TEXTO FORNECIDO:
******************************
Como vai ser agora? Sob a pressão da toga, cuja peça será apreciada sem data marcada pelo procurador geral da República, Roberto Gurgel, o que vai acontecer com o projeto de lei do deputado Edinho Araújo? Ele não poderá ser jogado para baixo do tapete. Ou agacham-se todos dentro do Congresso ou vai ser como? O que propõe o senador Pedro Simon, que manchou sua biografia ao somar-se às vivandeiras de Judiciário que foram pedir ao próprio Gilmar Mendes o que mesmo? Que mantivesse a decisão de interditar o rito normal do Congresso. País da piada pronta, na verdade o Brasil é o País da tragédia pronta. Como se diz em qualquer roda de amigos, graças ao rebaixamento do coloquialismo brasileiro para o campo da grosseria, isso tem tudo para dar merda. Ou, se não é assim, então está tudo beleza, é isso?
A solução da, sim, crise Gilmar Mendes está entre as vítimas primeiras da decisão do juiz, mas estas têm de agir de modo diferente ao que vai sendo feito. Em lugar de posar com risinhos para fotografias em torno do próprio ministro, a quem foram por uma segunda vez, na terça-feira 7, num encontro sem testemunhas, confabular em torno da liminar, os presidentes do Senado e da Câmara deveriam contrapor outro instrumento jurídico de igual porte para barrar o que pode ser visto, a rigor, como uma traquinagem contra a democracia brasileira. E se a moda das liminares que fecham o Congresso pega? Como estaremos?
SOLUÇOS _ Cobra-se do executivo uma política econômica de desenvolvimento a dois dígitos e inflação perto de zero. É o que o governo quer fazer. Mas será possível até mesmo manter o comando sobre a complexa economia brasileira com o País soluçando de crise entre Judiciário e Legislativo em crise entre o Legislativo e o Judiciário? Isso tem de acabar de uma vez por todas, de modo exemplar e definitivo.
O presidente do STF, Joaquim Barbosa, não é um homem enérgico, cheio de razões? Pois, de pé ou sentado, poderia dar uma basta a essa romaria de políticos pedintes de soluções ao pé dos tapetões de seu gabinete e ensinar-lhes uma lição de democracia. Convoca o plenário, derruba a liminar, acaba com a crise. Mas alguém espera mesmo isso de Barbosa?
O deputado Henrique Alves agora vai correr atrás, outra vez de maneira semi-formal, digamos, do procurador Gurgel. Enquanto isso, políticos que gostaram da medida de Gilmar lotam o gabinete do presidente do STF, Joaquim Barbosa, pedindo a sua prevalência. Alves é réu em processo no STF, mas não precisa temer por si. Afinal, uma coisa é uma coisa, outra, outra. Ou elas se confundem?
DNA _ Jogando tanto peso na informalidade no tratamento ao Judiciário, os políticos — e especialmente as, repita-se, vivandeiras como a presidenciável Marina Silva e seus seguidores — podem, quarenta e cinco anos depois, estar criando novos monstros. Com um DNA assemelhado ao dos signatários e executores do ato jurídico chamado Ato Institucional Nº 5, de 13 de agosto de 1968.
******************************
LINHAS FORNECIDAS:
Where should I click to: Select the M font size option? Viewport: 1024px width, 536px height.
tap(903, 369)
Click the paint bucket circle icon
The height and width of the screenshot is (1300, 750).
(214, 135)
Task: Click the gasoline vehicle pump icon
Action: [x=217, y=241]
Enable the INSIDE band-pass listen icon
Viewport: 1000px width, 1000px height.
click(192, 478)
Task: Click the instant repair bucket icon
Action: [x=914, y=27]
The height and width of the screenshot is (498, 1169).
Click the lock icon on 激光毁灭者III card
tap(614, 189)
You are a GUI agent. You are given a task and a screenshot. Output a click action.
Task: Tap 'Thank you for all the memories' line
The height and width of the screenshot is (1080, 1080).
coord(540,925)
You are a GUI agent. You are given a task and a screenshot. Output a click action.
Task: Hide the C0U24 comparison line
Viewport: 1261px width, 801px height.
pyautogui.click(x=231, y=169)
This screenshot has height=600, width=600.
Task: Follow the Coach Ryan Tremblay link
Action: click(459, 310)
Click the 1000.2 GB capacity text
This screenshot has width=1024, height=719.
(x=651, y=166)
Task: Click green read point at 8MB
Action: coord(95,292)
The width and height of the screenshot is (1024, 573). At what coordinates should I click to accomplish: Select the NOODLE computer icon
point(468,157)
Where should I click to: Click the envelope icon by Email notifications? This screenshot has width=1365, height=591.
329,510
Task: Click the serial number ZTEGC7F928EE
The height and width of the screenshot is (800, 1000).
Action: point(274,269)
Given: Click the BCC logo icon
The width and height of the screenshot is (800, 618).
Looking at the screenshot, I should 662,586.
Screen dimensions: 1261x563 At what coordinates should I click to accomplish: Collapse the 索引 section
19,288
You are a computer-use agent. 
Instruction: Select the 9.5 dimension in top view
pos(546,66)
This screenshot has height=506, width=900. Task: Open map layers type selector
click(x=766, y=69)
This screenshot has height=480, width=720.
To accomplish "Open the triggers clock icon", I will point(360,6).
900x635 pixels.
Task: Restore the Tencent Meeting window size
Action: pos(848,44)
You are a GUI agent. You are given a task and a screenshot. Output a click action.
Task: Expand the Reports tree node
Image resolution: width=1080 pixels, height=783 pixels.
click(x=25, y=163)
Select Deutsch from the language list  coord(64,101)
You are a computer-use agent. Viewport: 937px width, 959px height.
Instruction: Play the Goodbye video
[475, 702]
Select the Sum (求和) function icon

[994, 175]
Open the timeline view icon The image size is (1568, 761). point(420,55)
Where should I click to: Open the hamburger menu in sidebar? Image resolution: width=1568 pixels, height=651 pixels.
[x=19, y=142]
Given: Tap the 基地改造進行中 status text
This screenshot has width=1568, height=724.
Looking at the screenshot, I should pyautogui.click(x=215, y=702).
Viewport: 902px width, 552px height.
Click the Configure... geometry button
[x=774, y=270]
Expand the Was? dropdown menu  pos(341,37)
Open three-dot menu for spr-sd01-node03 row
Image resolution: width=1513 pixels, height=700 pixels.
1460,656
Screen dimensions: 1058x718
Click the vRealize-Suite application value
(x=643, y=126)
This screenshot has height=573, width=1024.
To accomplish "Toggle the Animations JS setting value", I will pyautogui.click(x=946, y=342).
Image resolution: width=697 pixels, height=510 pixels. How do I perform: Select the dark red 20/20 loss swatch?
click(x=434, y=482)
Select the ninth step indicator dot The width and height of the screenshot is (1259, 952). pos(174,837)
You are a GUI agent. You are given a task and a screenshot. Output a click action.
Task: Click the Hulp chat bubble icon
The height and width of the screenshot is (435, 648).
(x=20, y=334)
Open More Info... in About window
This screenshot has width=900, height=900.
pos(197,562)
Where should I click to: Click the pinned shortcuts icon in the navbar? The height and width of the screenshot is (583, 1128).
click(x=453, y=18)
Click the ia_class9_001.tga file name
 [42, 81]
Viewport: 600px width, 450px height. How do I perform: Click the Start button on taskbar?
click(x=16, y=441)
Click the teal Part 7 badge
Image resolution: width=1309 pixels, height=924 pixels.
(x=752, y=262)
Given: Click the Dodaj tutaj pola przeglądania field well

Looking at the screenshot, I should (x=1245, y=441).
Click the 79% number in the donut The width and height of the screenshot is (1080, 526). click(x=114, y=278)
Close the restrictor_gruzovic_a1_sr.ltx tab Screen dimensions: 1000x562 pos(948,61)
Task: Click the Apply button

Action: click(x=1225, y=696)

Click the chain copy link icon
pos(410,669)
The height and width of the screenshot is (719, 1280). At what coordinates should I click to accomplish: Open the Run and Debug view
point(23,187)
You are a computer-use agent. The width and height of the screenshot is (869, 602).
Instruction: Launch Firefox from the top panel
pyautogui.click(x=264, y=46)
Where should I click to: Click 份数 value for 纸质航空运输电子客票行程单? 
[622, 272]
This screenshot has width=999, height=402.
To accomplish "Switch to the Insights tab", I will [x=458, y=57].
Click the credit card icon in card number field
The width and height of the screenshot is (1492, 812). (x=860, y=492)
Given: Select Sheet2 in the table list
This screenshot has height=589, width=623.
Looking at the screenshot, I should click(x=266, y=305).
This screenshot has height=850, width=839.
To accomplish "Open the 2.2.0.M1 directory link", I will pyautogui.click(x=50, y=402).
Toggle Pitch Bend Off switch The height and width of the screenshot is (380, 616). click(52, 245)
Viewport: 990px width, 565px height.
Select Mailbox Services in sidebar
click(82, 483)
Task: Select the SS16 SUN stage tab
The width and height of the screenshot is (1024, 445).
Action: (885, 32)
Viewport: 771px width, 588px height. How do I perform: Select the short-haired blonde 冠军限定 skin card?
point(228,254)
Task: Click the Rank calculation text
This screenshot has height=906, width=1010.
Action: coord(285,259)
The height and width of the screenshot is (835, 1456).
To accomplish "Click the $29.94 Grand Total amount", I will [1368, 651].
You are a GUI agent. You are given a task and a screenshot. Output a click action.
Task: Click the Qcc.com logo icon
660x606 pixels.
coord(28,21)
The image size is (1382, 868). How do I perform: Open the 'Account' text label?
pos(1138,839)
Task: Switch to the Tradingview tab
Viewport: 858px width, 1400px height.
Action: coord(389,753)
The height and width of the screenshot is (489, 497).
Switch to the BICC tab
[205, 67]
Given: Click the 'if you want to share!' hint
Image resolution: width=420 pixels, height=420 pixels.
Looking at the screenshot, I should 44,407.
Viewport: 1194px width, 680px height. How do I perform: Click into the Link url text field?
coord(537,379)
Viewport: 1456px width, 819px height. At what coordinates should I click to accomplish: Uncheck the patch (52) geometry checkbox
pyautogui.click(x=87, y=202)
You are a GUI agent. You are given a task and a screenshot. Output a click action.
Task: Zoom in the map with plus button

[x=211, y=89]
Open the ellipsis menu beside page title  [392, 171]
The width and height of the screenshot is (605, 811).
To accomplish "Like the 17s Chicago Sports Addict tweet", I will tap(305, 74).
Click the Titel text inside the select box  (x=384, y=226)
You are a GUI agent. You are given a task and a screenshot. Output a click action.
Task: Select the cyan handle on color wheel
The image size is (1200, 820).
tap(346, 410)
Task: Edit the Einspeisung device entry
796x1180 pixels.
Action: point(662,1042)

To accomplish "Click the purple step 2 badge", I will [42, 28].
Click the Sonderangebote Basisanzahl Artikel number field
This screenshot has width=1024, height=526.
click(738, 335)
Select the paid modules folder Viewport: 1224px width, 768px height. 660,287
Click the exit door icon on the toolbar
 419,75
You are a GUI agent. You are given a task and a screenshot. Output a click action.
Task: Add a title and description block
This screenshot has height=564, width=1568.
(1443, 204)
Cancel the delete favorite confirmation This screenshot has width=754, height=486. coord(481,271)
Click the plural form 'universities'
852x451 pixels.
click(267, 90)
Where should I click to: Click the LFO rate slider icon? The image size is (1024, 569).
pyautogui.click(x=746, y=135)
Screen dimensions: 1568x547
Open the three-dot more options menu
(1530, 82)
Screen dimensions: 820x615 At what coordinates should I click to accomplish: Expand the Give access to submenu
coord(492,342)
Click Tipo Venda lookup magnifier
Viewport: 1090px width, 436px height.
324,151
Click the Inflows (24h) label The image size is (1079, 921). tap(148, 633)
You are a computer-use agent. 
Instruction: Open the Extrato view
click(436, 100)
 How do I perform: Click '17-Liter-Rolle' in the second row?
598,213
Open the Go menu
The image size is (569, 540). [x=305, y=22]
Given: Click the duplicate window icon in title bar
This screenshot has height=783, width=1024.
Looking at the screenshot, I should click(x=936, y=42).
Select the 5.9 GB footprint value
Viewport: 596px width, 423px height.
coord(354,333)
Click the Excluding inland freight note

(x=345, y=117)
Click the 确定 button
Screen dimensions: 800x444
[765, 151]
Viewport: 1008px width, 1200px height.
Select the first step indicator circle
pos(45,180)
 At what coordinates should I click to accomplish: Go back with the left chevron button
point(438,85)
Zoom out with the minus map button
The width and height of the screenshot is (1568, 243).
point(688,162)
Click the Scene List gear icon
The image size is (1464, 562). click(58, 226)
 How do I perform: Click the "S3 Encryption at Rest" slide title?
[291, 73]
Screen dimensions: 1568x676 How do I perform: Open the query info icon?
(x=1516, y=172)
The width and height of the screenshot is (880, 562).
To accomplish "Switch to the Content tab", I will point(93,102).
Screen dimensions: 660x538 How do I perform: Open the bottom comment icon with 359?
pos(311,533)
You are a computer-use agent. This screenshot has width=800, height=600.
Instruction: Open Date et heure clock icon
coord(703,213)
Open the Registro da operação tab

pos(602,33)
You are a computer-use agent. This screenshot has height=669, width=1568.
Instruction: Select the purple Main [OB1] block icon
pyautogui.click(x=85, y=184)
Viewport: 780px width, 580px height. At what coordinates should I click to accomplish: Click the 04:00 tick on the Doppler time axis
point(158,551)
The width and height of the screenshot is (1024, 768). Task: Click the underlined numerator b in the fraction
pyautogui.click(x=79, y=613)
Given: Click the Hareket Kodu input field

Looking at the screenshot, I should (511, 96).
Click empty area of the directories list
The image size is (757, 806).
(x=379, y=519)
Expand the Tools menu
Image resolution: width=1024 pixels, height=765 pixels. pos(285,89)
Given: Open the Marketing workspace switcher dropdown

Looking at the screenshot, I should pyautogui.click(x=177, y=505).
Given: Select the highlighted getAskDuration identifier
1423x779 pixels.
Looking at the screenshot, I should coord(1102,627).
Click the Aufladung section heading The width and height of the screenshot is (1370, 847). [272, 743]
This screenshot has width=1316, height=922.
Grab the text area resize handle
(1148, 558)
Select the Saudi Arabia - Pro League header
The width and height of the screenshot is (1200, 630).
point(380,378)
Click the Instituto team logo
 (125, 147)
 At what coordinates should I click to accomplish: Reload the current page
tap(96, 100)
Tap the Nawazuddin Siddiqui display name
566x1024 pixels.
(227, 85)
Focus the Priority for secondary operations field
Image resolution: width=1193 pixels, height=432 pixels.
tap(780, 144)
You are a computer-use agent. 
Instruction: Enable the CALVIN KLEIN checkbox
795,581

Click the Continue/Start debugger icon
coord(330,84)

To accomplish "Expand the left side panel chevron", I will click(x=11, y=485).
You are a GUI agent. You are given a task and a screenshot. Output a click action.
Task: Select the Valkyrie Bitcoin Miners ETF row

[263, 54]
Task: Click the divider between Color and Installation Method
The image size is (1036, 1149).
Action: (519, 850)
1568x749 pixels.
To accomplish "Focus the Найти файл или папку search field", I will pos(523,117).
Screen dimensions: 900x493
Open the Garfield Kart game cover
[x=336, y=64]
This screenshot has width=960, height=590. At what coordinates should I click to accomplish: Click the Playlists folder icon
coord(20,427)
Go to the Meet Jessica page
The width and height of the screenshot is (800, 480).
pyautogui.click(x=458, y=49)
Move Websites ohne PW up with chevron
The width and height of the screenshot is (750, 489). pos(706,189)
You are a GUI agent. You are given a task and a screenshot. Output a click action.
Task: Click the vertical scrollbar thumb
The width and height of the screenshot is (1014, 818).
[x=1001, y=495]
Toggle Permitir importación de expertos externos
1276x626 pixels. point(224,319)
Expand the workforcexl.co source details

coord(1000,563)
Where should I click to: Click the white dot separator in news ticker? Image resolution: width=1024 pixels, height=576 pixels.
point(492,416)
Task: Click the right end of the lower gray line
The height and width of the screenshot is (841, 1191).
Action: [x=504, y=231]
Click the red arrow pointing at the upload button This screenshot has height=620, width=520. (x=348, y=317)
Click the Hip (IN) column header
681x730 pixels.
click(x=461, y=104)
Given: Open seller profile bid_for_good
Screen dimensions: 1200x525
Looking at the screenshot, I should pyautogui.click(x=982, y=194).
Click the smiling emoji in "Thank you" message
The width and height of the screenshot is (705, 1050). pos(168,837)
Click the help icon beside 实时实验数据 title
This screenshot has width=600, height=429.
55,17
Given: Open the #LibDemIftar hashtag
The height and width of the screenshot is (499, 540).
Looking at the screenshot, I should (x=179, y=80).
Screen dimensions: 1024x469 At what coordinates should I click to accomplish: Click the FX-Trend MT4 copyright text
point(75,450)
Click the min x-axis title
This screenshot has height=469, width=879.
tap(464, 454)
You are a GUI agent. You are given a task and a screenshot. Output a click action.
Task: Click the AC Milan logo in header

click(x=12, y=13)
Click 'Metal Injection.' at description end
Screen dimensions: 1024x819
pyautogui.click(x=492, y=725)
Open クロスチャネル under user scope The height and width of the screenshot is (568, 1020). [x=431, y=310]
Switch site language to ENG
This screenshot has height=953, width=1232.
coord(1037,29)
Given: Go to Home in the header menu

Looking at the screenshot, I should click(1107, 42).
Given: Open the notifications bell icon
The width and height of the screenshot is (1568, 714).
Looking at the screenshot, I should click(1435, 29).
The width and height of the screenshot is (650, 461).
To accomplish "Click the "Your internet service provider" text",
******************************
INSTRUÇÃO DA TAREFA:
Responda com base no texto, numerando cada resposta como a pergunta correspondente:
1. Quem é o deputado autor do projeto de lei mencionado?
2. Em que dia os presidentes do Senado e da Câmara foram pela segunda vez ao encontro do ministro?
3. Quem é o procurador geral da República citado?

SOLUÇÃO DA TAREFA:
1. Edinho Araújo.
2. Na terça-feira 7.
3. Roberto Gurgel.